## GIVEN RECORDS
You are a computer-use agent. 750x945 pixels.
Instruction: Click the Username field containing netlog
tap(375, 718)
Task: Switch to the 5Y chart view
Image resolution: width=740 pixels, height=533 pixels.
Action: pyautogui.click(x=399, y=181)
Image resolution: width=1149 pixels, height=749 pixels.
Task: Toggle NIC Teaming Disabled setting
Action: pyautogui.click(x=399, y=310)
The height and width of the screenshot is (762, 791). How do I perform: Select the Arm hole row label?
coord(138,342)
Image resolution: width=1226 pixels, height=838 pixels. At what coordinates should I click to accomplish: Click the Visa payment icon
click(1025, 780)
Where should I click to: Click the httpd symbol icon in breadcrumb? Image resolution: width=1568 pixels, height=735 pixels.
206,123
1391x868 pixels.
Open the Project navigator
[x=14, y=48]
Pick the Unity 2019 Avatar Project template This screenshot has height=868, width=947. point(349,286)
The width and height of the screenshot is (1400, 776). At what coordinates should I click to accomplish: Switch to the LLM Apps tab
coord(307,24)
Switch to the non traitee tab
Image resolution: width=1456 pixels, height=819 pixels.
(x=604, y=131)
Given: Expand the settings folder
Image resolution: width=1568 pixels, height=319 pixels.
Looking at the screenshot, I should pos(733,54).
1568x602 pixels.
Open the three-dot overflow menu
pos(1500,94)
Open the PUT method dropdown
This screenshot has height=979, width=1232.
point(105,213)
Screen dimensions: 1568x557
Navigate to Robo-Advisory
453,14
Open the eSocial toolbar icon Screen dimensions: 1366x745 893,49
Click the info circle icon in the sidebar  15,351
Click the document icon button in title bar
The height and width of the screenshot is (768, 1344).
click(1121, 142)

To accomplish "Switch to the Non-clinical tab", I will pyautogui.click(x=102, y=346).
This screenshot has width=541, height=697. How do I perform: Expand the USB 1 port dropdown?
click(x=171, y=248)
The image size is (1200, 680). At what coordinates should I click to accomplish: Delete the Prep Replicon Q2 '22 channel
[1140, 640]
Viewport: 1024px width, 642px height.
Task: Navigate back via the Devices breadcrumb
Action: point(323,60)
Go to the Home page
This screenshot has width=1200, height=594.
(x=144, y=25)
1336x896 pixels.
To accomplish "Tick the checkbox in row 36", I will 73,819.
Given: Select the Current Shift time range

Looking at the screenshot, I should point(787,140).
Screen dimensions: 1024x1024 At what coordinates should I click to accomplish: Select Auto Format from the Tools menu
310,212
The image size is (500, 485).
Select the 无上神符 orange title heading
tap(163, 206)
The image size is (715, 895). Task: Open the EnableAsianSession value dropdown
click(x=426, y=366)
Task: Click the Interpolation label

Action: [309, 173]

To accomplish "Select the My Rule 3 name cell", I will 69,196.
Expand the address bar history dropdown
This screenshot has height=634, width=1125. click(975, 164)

## JOB
Copy every line of the entries above exactly as it stands.

## CORRECT RESPONSE
You are a computer-use agent. 750x945 pixels.
Instruction: Click the Username field containing netlog
tap(375, 718)
Task: Switch to the 5Y chart view
Image resolution: width=740 pixels, height=533 pixels.
Action: pyautogui.click(x=399, y=181)
Image resolution: width=1149 pixels, height=749 pixels.
Task: Toggle NIC Teaming Disabled setting
Action: pyautogui.click(x=399, y=310)
The height and width of the screenshot is (762, 791). How do I perform: Select the Arm hole row label?
coord(138,342)
Image resolution: width=1226 pixels, height=838 pixels. At what coordinates should I click to accomplish: Click the Visa payment icon
click(1025, 780)
Where should I click to: Click the httpd symbol icon in breadcrumb? Image resolution: width=1568 pixels, height=735 pixels.
206,123
1391x868 pixels.
Open the Project navigator
[x=14, y=48]
Pick the Unity 2019 Avatar Project template This screenshot has height=868, width=947. point(349,286)
The width and height of the screenshot is (1400, 776). At what coordinates should I click to accomplish: Switch to the LLM Apps tab
coord(307,24)
Switch to the non traitee tab
Image resolution: width=1456 pixels, height=819 pixels.
(x=604, y=131)
Given: Expand the settings folder
Image resolution: width=1568 pixels, height=319 pixels.
Looking at the screenshot, I should pos(733,54).
1568x602 pixels.
Open the three-dot overflow menu
pos(1500,94)
Open the PUT method dropdown
This screenshot has height=979, width=1232.
point(105,213)
Screen dimensions: 1568x557
Navigate to Robo-Advisory
453,14
Open the eSocial toolbar icon Screen dimensions: 1366x745 893,49
Click the info circle icon in the sidebar  15,351
Click the document icon button in title bar
The height and width of the screenshot is (768, 1344).
click(1121, 142)

To accomplish "Switch to the Non-clinical tab", I will pyautogui.click(x=102, y=346).
This screenshot has width=541, height=697. How do I perform: Expand the USB 1 port dropdown?
click(x=171, y=248)
The image size is (1200, 680). At what coordinates should I click to accomplish: Delete the Prep Replicon Q2 '22 channel
[1140, 640]
Viewport: 1024px width, 642px height.
Task: Navigate back via the Devices breadcrumb
Action: point(323,60)
Go to the Home page
This screenshot has width=1200, height=594.
(x=144, y=25)
1336x896 pixels.
To accomplish "Tick the checkbox in row 36", I will 73,819.
Given: Select the Current Shift time range

Looking at the screenshot, I should point(787,140).
Screen dimensions: 1024x1024 At what coordinates should I click to accomplish: Select Auto Format from the Tools menu
310,212
The image size is (500, 485).
Select the 无上神符 orange title heading
tap(163, 206)
The image size is (715, 895). Task: Open the EnableAsianSession value dropdown
click(x=426, y=366)
Task: Click the Interpolation label

Action: [309, 173]

To accomplish "Select the My Rule 3 name cell", I will 69,196.
Expand the address bar history dropdown
This screenshot has height=634, width=1125. click(975, 164)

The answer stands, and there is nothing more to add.